Start of PROVIDED PASSAGE

Kaiser Malpractice Arbitration Lawyer
Kaiser Permanente health plan members are subject to a contractual requirement to arbitrate their cases, rather than sue in court. Some Kaiser health plan members are able to opt out of this arbitration requirement, due to defective member agreements which Kaiser Permanente used in the past. Non-members can sometimes end up receiving care at Kaiser facilities, and they are also not required to arbitrate. Depending on the jurisdiction, the odds of winning may be significantly higher in an arbitration, though, than they would be with a jury, so long as the Kaiser Permanente case arbitrator is carefully selected.
The other side of this equation is the perception that private arbitrators tend to give lower awards in cases where they find for the person suing, due to their less emotional approach to the decision, and their hopes for future work from Kaiser Permanente. Kaiser cases were always heard by a three–arbitrator panel in the past, but the great majority of claimants now opt for a single arbitrator since the rules were changed to permit it. Despite going to arbitration rather than jury trials, Kaiser cases have virtually the same pre–trial procedural rules that apply to court cases.

End of PROVIDED PASSAGE

• PARTS OF THE EXERCISE:
(1) From the Kaiser arbitration passage, repeat everything from "The other side" down to "to court cases.".
(2) State whether each statement agrees with the Kaiser arbitration passage, answering yes or no and quoting the deciding words: (a) Kaiser cases are still always heard by a three-arbitrator panel. (b) Non-members who receive care at Kaiser facilities are not required to arbitrate. (c) Kaiser cases follow virtually the same pre-trial procedural rules as court cases.
The rows after this point play no part in the work.

Start of LISTED RECORDS

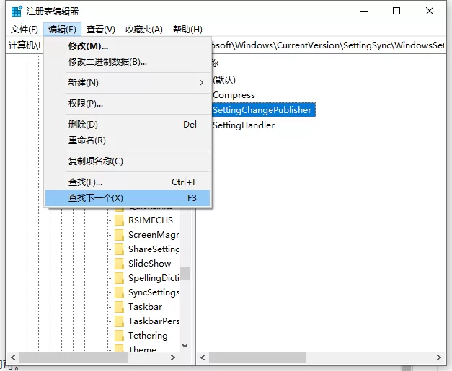Click the SlideShow folder icon
This screenshot has height=371, width=452.
pyautogui.click(x=119, y=264)
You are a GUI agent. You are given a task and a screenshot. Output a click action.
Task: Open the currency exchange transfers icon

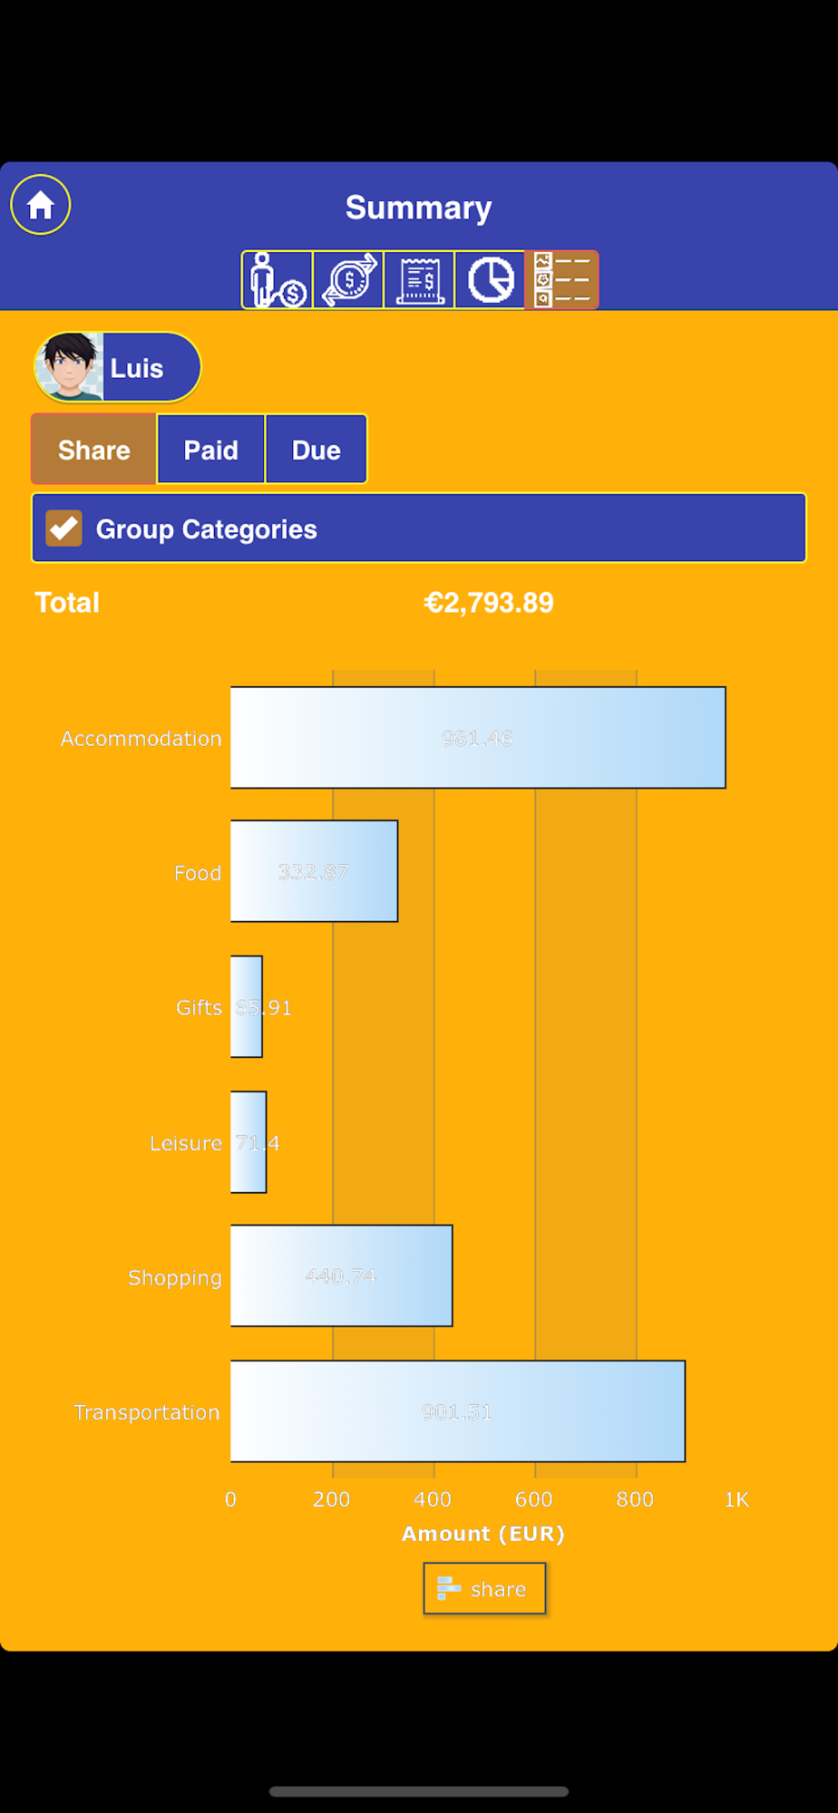[348, 280]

End of LISTED RECORDS

• RESPONSES:
(1)
The other side of this equation is the perception that private arbitrators tend to give lower awards in cases where they find for the person suing, due to their less emotional approach to the decision, and their hopes for future work from Kaiser Permanente. Kaiser cases were always heard by a three–arbitrator panel in the past, but the great majority of claimants now opt for a single arbitrator since the rules were changed to permit it. Despite going to arbitration rather than jury trials, Kaiser cases have virtually the same pre–trial procedural rules that apply to court cases.

(2)
(a) No: "Kaiser cases were always heard by a three–arbitrator panel in the past, but the great majority of claimants now opt for a single arbitrator since the rules were changed to permit it."
(b) Yes: "Non-members can sometimes end up receiving care at Kaiser facilities, and they are also not required to arbitrate."
(c) Yes: "Kaiser cases have virtually the same pre–trial procedural rules that apply to court cases."